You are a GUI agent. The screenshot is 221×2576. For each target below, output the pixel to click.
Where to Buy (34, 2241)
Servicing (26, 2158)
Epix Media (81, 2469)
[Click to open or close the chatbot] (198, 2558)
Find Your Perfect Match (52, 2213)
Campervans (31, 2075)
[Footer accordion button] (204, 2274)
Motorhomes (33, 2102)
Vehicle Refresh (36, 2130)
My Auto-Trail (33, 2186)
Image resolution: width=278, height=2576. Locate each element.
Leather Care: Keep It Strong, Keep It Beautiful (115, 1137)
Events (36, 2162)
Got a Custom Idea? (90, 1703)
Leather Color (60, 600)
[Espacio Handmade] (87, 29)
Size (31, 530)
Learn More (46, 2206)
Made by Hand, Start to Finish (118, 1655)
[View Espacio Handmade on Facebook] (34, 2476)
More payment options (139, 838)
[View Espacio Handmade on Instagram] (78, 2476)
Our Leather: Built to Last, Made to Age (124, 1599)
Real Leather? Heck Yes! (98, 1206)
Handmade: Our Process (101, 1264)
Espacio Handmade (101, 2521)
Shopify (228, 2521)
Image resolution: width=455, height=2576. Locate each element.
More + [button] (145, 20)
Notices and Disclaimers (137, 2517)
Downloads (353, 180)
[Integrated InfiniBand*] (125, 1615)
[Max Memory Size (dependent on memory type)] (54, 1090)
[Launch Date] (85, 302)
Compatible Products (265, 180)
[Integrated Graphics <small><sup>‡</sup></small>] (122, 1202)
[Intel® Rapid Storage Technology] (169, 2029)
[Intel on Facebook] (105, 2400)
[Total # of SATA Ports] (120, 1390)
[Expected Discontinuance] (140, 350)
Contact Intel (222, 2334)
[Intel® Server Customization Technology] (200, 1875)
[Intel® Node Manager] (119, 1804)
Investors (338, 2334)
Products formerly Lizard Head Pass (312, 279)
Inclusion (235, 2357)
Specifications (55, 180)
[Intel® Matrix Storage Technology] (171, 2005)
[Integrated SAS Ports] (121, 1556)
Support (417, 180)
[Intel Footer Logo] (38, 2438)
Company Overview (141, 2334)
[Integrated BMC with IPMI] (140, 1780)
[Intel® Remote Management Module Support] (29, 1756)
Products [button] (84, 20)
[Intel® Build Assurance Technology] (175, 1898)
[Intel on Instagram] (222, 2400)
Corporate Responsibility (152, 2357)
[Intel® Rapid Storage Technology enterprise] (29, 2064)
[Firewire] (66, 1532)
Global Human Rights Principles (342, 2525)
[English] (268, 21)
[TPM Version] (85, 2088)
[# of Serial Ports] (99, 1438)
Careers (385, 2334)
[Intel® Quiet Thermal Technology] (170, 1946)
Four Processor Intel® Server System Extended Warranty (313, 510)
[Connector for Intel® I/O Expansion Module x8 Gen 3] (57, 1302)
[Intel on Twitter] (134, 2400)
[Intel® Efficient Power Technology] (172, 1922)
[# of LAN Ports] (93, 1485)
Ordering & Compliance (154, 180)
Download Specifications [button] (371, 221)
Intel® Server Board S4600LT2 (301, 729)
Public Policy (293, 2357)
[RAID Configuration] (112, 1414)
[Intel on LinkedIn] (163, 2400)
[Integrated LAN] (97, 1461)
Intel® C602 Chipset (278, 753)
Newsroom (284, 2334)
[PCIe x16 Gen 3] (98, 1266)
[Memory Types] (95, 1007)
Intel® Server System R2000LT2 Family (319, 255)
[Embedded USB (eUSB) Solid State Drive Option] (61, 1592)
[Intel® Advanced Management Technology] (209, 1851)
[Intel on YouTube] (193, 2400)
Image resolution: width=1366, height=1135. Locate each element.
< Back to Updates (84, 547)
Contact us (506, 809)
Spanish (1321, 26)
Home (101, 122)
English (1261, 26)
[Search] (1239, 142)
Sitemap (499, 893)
━━━━━━━━
* [Problem to solve] Copy out each line of the data above, exactly, if it lies between the line holding "Learn More (46, 2206)" and the line holding "Espacio Handmade (101, 2521)", inclusive; copy no other line.

* [Task answer]
Learn More (46, 2206)
Made by Hand, Start to Finish (118, 1655)
[View Espacio Handmade on Facebook] (34, 2476)
More payment options (139, 838)
[View Espacio Handmade on Instagram] (78, 2476)
Our Leather: Built to Last, Made to Age (124, 1599)
Real Leather? Heck Yes! (98, 1206)
Handmade: Our Process (101, 1264)
Espacio Handmade (101, 2521)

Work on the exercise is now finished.